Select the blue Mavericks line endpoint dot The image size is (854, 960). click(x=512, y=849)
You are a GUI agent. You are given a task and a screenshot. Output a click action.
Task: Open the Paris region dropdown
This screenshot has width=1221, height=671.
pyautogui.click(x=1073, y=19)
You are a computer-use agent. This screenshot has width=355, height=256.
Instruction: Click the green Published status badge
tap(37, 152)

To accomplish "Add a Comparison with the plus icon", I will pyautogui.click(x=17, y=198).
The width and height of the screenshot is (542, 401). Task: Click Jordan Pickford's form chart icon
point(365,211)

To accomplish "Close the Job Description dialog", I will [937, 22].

********

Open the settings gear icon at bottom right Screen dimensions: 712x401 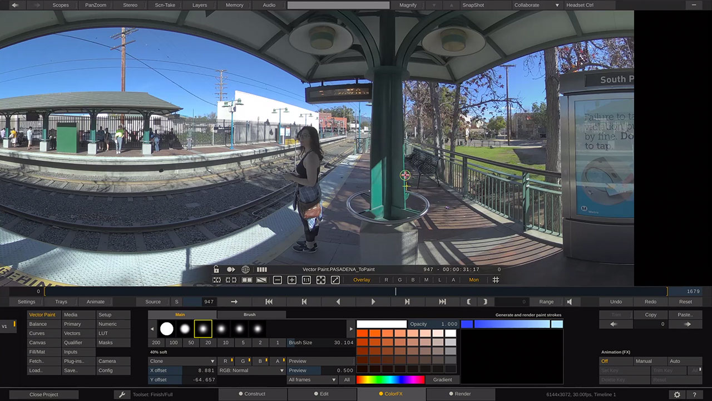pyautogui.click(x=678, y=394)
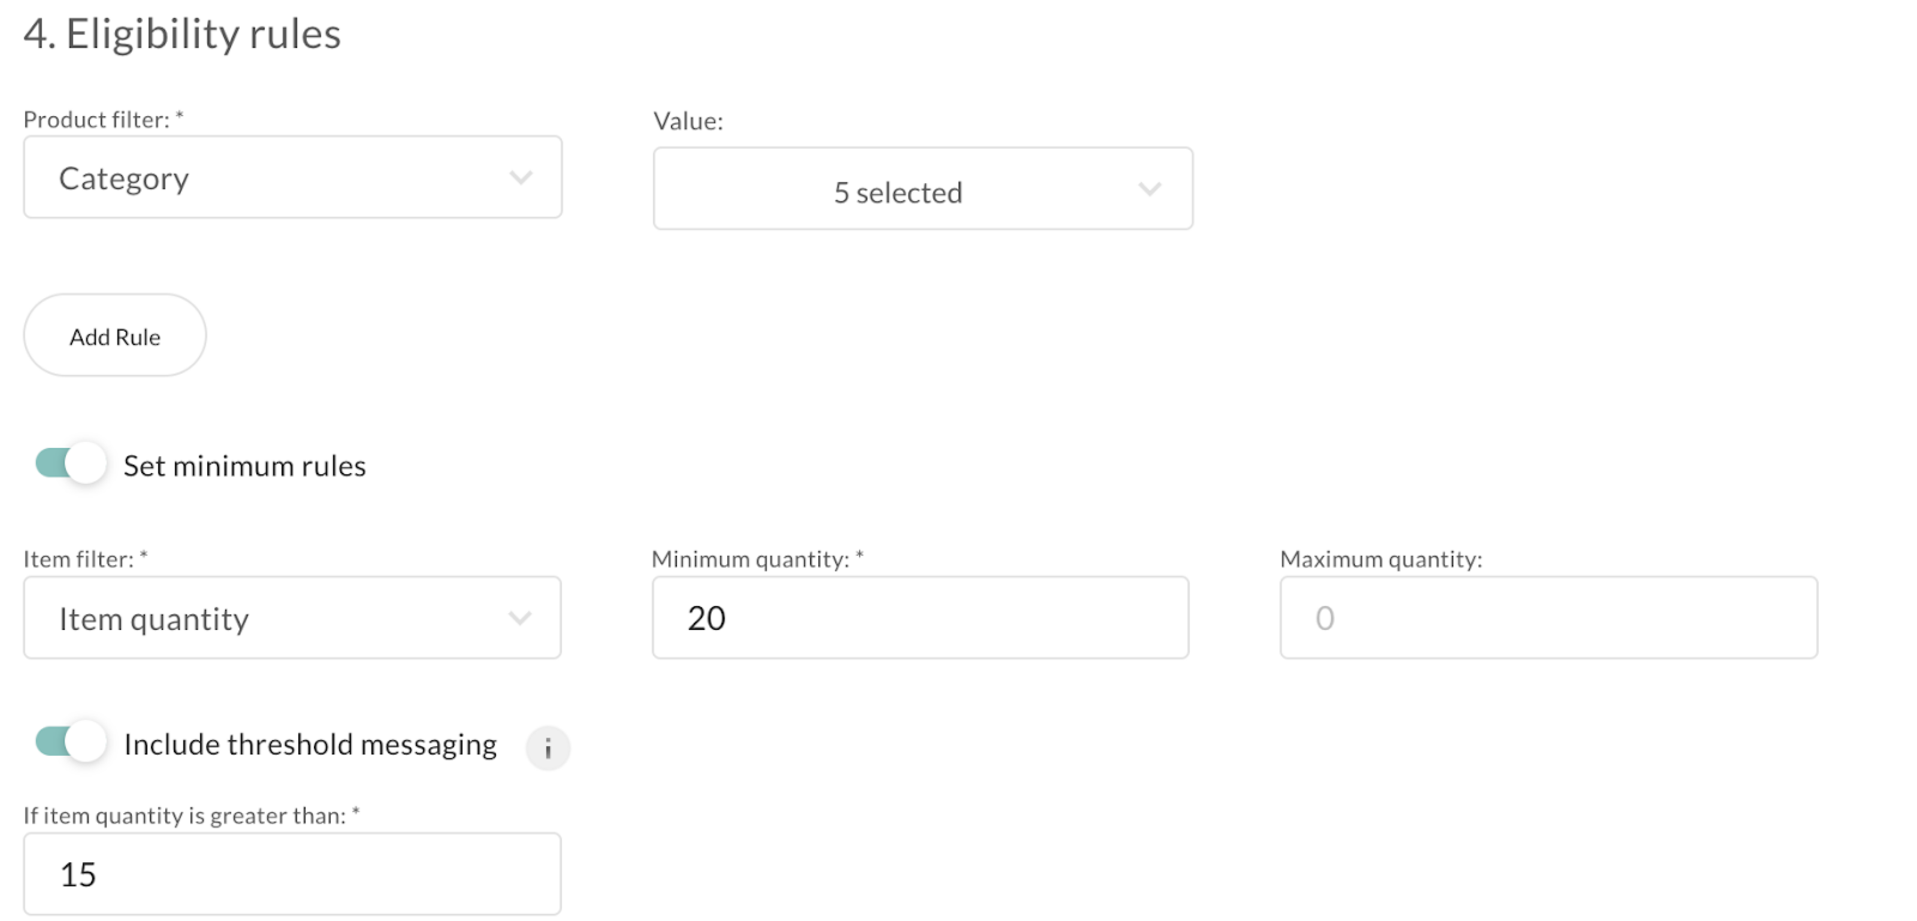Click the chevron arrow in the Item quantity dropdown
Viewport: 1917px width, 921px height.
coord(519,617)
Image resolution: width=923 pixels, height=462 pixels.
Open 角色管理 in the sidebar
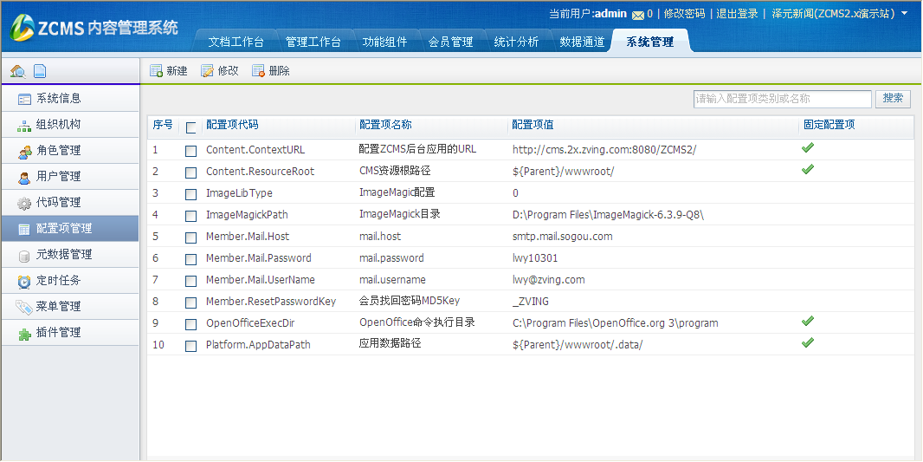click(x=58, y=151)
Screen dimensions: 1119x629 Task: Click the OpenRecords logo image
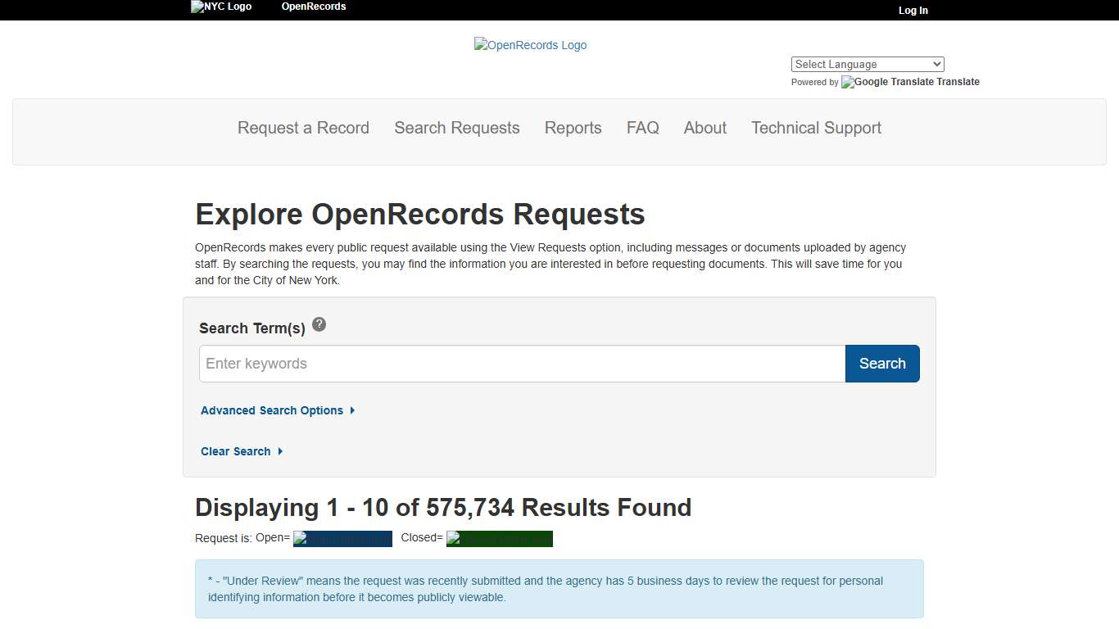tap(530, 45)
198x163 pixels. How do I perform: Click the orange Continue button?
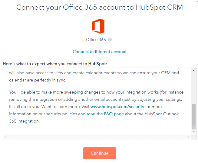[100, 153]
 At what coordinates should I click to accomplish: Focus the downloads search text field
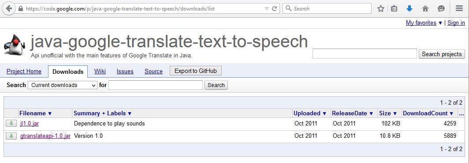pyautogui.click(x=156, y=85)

********

Return every line from the records above that holds the word "agent".

Solution to the problem:
You are a GUI agent. You are given a task and a screenshot. Output a click action.
You are a computer-use agent. This screenshot has width=355, height=256.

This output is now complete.